In reading research the moving mask and moving window paradigms have proven to be invaluable in determining the chronometric and spatial characteristics of processing written text. The success of these methods has lead to a demand for their application in research on real-world scene perception. However, we will argue that the technical implementation of eye-contingent mask (window) movement across a stable text cannot be applied to scene research. A new technique is proposed that allows graphical masks or windows of arbitrary form, size and content to be moved quickly over a complex graphical stimulus. This moving overlay technique makes use of the ATVista Graphics Adapter, a board with the ability to mix an internally stored and an externally generated image into one composite image. By programming the internal image to be moveable and partly transparent, a high-performance moving mask or window is created. The technique is implemented on a standard PC interfaced with an eyetracker, thus bringing mask (window) movement under on-line eye-movement control. We discuss general principles of the technique and illustrate them with performance-data from a concrete experimental setup.

van Diepen, P. M. J., De Graef, P., & d'Ydewalle, G. (1995). Chronometry of foveal information extraction during scene perception. In J. M. Findlay, R. Walker, & R. W. Kentridge (Eds.), Eye movement research: Mechanisms, processes and applications (pp. 349-362).Amsterdam: Elsevier.

The moving mask paradigm was applied to scene perception, to determine whether there exists a fixed, privileged period for foveal information extraction at the beginning of each fixation. Subjects freely explored line drawings of realistic scenes in the context of a search task during which their eye movements were recorded. During each fixation, foveal information was masked whenever the fixation lasted longer than a preset mask onset delay. Scene inspection time was used as a global measure of task difficulty. An asymptotic masking curve was observed, with longer mask onset delays producing a decrease in task difficulty, asymptoting to base level performance at onset delays of 45-75 ms.
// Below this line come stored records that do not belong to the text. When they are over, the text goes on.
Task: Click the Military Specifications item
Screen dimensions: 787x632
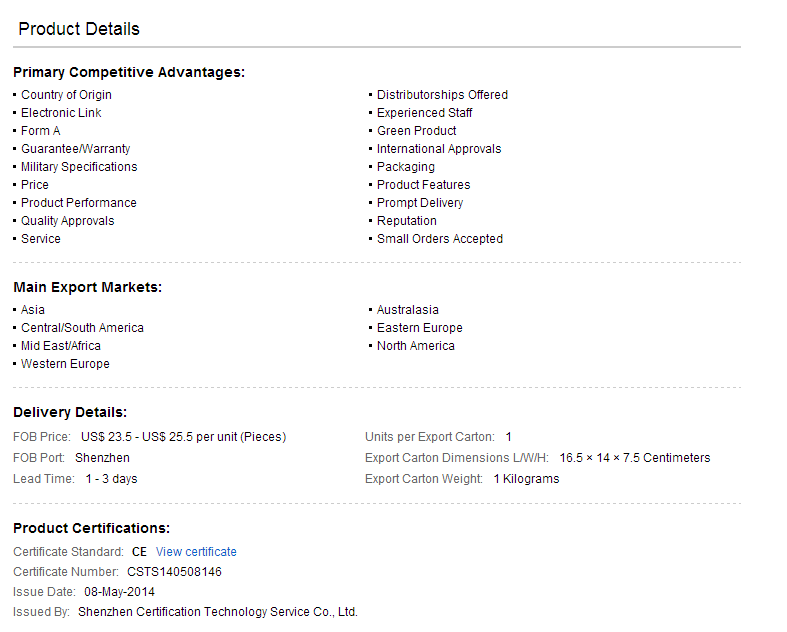Action: [79, 167]
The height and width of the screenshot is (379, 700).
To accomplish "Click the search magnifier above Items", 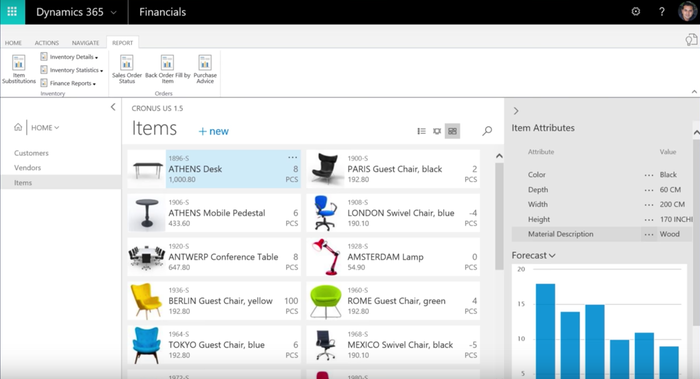I will pos(487,131).
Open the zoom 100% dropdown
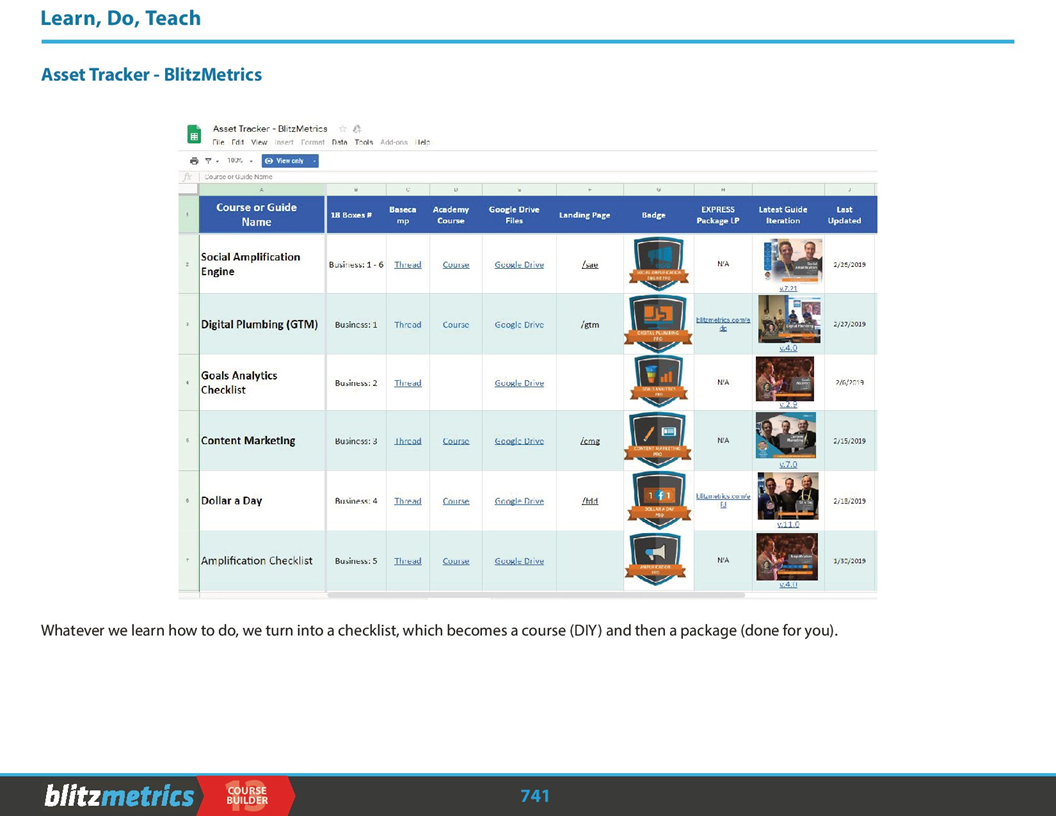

This suggests that most of the foveal scene information can be encoded within this interval. Contrary to earlier findings in reading research, mean fixation durations, a local measure of encoding difficulty, did not increase when the mask onset delay decreased. An analysis of fixation duration distributions, however, did reveal a time-locked effect of mask onset on fixation duration. These findings are discussed in terms of their implications for estimates of the chronometry of visual information encoding in scene perception.

Keywords: Foveal Masking, Scene Perception, Fixation Duration.
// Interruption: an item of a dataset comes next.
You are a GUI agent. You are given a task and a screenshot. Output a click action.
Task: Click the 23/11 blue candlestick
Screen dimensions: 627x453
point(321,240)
van Diepen, P. M. J. (1997). A Pixel-resolution video switcher for eye-contingent display changes.Spatial Vision, 10, 335-344.

Moving mask and window paradigms are used to study the spatial and temporal aspects of visual information processing. Due to technical limitations, these paradigms have frequently been applied to reading, but only rarely to scene perception. Existing moving mask or moving window techniques for graphical stimuli usually blank the display inside or outside a square window. A new moving window technique is presented here that uses a custom-built video switcher and three synchronized video boards. The first video board contains the stimulus that is presented inside the moving window. The second video board contains the stimulus to be presented outside the window. The third video board contains a black-and-white image of the window that is used as a key signal for the video switcher. The video switcher selects between the video signals of the first and the second video board on a pixel-by-pixel basis, controlled by the key signal generated by the third video board. By panning the image of the third video board, the window can be moved very rapidly. Presently we are using oval windows, centered on the fixation spot as measured by an eye-tracker. The normal stimulus is visible inside the window, whereas manipulated information is presented outside the window, or vice versa. 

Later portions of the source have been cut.